Il existe malheureusement des raisons de le penser. D’une part, on peut mesurer son recul. Pour prendre l’exemple de l’Afrique, jusqu’à une date récente, on avait le sentiment que la démocratie avait avancé à grands pas, ce qui était une réalité : les alternances démocratiques n’y sont plus une exception. Et voilà qu’en Afrique de l’Ouest des coups d’Etat ont suspendu cette marche vers la démocratie. Il y a donc un recul objectif, qui ne concerne pas le seul continent africain : en Europe, certains pays sont accusés de ne pas respecter les valeurs démocratiques.

Plus inquiétant encore, il semblerait que la croyance en la démocratie elle-même ait reculé. C’est une chose de dire que la démocratie perd du terrain à cause de coups d’Etat ; c’en est une autre de constater que les populations adhèrent à cet état de fait. Le contexte de peur dont nous avons parlé fait qu’elles ont tendance à préférer ce qu’elles estiment être la sécurité, contre la démocratie et les libertés. Raison pour laquelle il faut continuer à parler de la valeur de la démocratie, qui fonde sa dignité par la puissance de l’argumentation, et non par celle des armes.

Quel regard portez-vous sur le climat politique en France, à un peu plus d’une semaine de l’élection présidentielle ? Notamment sur la crise de la gauche, vous qui vous revendiquez de ce bord politique ?

Comme beaucoup, je trouve malheureux de voir que, jusqu’à preuve du contraire, cette élection va se décider très à droite et que la gauche semble condamnée à ne pas participer au second tour – encore que cela ne soit plus très sûr. Ce dont on est sûr, en revanche, c’est de l’éparpillement de la gauche. Son inquiétante désorientation est un des signes de notre temps, tout comme le fait que la notion de « grand remplacement » fasse maintenant partie du langage courant.

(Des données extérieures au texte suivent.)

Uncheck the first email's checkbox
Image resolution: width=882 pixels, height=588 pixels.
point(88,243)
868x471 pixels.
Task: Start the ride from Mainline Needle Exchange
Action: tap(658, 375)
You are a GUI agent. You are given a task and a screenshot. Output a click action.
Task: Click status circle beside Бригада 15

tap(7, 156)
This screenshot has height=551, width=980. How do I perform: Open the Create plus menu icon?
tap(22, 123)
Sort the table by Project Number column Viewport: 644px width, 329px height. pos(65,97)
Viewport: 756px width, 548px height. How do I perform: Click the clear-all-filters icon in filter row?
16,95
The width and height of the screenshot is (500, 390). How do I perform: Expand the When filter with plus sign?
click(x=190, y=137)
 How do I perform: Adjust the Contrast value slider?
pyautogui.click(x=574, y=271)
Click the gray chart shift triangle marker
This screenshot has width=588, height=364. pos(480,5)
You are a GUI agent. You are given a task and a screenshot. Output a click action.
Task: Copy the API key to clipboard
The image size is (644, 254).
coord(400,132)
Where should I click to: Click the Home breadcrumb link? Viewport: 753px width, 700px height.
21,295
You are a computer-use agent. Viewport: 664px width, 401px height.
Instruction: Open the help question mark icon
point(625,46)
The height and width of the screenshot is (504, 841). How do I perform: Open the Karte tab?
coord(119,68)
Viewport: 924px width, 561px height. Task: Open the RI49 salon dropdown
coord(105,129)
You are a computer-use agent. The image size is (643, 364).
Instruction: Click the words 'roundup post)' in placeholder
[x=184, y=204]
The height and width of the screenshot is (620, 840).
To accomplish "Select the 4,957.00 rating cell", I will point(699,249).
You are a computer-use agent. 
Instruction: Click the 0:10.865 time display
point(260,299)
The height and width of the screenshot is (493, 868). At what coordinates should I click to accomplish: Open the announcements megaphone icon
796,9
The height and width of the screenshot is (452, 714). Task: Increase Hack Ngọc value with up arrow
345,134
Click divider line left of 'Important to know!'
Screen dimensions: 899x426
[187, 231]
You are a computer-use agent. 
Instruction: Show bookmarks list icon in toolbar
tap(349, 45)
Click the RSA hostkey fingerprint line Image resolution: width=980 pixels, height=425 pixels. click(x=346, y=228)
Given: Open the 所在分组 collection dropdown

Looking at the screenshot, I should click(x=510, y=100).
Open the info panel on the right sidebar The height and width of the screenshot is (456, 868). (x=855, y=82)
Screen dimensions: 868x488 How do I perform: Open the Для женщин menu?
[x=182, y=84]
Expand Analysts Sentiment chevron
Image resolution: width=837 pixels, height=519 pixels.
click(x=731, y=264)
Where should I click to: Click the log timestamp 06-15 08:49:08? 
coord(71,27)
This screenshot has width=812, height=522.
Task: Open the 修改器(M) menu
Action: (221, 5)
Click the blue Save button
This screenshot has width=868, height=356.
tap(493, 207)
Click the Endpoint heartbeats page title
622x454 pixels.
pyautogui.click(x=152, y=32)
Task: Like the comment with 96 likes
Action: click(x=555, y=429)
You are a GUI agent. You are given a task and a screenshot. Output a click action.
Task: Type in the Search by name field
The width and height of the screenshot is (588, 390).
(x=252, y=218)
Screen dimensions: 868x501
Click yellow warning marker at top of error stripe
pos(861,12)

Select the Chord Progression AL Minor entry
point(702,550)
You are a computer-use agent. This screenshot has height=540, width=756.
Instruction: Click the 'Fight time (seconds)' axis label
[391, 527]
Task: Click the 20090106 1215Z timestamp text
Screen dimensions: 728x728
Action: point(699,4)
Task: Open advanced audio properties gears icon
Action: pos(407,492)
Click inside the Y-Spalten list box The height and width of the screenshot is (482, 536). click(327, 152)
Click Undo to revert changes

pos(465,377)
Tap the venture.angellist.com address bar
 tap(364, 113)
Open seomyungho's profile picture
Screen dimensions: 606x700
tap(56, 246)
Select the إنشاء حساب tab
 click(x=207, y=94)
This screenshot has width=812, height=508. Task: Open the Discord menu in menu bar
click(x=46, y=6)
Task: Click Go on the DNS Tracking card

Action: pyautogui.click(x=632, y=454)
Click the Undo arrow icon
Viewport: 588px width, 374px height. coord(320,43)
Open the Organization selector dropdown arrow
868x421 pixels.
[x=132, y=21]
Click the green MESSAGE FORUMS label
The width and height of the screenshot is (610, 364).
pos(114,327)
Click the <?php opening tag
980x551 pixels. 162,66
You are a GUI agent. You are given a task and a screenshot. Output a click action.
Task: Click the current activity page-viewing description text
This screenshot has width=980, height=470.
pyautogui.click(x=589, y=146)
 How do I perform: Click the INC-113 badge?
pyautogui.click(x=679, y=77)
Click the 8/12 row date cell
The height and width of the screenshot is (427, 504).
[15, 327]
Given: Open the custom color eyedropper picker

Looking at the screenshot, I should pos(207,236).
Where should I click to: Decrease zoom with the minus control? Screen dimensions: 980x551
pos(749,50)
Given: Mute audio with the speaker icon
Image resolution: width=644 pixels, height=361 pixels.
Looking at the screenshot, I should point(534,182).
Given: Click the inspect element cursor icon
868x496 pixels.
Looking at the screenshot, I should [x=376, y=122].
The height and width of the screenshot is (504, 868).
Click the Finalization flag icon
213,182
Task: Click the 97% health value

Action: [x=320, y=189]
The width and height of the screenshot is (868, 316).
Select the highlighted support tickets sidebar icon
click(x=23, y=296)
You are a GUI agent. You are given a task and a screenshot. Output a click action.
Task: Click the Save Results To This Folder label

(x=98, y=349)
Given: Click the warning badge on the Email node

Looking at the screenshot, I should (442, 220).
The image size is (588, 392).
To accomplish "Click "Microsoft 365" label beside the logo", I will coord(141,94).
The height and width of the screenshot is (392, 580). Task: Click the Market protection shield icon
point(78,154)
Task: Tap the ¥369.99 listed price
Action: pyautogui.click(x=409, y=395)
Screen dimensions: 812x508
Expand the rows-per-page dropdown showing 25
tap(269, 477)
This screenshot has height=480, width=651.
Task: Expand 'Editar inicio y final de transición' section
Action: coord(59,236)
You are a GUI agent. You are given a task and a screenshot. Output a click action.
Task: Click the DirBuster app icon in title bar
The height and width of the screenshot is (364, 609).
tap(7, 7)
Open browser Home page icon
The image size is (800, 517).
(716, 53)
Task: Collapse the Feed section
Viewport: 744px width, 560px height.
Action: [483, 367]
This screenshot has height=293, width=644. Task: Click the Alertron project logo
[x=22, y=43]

La gauche n’arrive pas à articuler un discours cohérent à même de faire barrage à ces craintes et ce glissement à droite. Elle doit se refonder et clarifier les directions qu’elle souhaite prendre pour se retrouver sur des valeurs progressistes.

Une partie des craintes en France se focalisent justement sur l’islam, perçu comme une religion extérieure à la France et porteuse de violence. Vous êtes vous-même musulman soufi. Cette branche mystique de l’islam est souvent présentée comme un courant élitiste et non représentatif de la majorité des musulmans. Qu’en dites-vous ?

Ce sont évidemment les faits les plus terribles qui nous marquent. Mais il ne faudrait pas avoir l’impression qu’il y a, d’un côté, une élite musulmane éclairée, tolérante, ouverte, et, de l’autre, une masse toujours prête à se jeter dans le fanatisme. Ce n’est pas vrai. Au contraire, s’il y a une partie du monde musulman qui est extrêmement minoritaire et qui, justement, ne représente pas la grande masse, c’est précisément celle qui a transformé la religion musulmane en bruit, en fureur et en meurtre.

Aujourd’hui, des penseurs progressistes s’interrogent sur la manière dont l’islam doit renouer avec son principe de mouvement, avec les lumières qui sont les siennes, et dont sa tradition intellectuelle et spirituelle est porteuse. Ces penseurs produisent une réflexion qui a son importance et qui est en train d’imprimer, je crois, une certaine direction à l’islam – même si elle fait moins de bruit que les attentats.

A côté du soufisme, il existe donc toute une démarche philosophique relativement ancienne, qui s’interroge sur la notion de « reconstruction de la pensée religieuse de l’islam » – pour emprunter l’expression de Mohammed Iqbal, philosophe du XXe siècle qui a une grande influence sur moi. Une telle réflexion a cours, bien qu’il y ait toujours une forme de retard des idées sur les mouvements de la société. Ce décalage est normal : on l’observe aussi en politique.

Quels passages du Coran parlent le plus à votre cœur ?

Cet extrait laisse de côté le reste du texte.